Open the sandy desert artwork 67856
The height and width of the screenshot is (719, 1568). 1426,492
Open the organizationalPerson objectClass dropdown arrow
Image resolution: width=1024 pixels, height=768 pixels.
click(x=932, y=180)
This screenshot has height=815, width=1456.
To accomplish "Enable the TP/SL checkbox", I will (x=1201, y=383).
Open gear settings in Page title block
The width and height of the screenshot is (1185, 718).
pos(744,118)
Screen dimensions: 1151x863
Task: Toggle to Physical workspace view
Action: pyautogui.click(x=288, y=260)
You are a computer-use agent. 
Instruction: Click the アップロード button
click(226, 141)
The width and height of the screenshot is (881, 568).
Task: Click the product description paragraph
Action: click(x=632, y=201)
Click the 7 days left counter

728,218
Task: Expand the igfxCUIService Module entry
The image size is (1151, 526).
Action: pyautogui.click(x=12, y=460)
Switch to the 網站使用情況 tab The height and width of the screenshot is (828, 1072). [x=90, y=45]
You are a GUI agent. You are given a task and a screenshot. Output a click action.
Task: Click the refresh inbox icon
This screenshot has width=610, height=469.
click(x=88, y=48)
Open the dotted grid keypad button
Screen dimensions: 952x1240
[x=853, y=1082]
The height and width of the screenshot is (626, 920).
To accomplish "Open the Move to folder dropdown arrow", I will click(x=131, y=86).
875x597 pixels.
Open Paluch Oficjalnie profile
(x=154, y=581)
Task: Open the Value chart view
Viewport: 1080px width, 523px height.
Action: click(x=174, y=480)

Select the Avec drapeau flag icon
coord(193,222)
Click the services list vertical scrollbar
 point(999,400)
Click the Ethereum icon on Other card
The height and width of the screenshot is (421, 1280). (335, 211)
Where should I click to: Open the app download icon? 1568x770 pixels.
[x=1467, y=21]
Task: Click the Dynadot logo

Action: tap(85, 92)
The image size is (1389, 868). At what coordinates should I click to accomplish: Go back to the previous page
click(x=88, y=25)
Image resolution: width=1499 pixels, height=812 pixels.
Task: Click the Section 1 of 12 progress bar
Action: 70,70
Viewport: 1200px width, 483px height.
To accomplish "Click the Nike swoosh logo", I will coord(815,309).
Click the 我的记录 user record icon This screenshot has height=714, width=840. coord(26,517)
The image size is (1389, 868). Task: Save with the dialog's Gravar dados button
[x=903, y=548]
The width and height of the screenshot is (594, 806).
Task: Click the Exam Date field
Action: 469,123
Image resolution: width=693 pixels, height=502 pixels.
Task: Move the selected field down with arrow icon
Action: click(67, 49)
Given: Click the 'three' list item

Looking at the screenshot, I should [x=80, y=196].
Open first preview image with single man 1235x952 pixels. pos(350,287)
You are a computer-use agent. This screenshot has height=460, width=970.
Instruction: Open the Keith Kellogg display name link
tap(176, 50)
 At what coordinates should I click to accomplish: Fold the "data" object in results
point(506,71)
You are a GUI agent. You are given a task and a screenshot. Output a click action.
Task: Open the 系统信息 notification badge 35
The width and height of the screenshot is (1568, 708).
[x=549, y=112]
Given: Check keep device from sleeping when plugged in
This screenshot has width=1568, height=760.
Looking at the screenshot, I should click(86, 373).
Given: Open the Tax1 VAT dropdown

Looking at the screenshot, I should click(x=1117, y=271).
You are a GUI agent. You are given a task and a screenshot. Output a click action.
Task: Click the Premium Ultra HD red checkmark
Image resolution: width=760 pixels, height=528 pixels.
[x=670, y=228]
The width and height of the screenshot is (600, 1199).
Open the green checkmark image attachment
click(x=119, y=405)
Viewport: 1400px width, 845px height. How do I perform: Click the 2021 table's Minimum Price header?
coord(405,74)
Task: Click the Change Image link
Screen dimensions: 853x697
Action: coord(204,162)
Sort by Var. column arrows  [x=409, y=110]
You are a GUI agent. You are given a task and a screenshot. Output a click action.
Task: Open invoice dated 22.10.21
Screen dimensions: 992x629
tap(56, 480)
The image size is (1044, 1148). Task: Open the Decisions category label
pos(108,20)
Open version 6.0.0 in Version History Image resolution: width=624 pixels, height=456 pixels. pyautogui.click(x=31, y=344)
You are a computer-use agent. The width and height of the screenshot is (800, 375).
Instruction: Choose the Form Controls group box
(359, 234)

_Required task_: Copy the lines between the one containing "Viewport: 1200px width, 483px height." and the one containing "Click the 我的记录", inclusive, keeping the requests. In the answers, multiply each click coordinate by 0.7 and round it to a whole number, with halves rounding up.

_Solved exercise_:
Viewport: 1200px width, 483px height.
To accomplish "Click the Nike swoosh logo", I will coord(571,216).
Click the 我的记录 user record icon This screenshot has height=714, width=840. coord(18,362)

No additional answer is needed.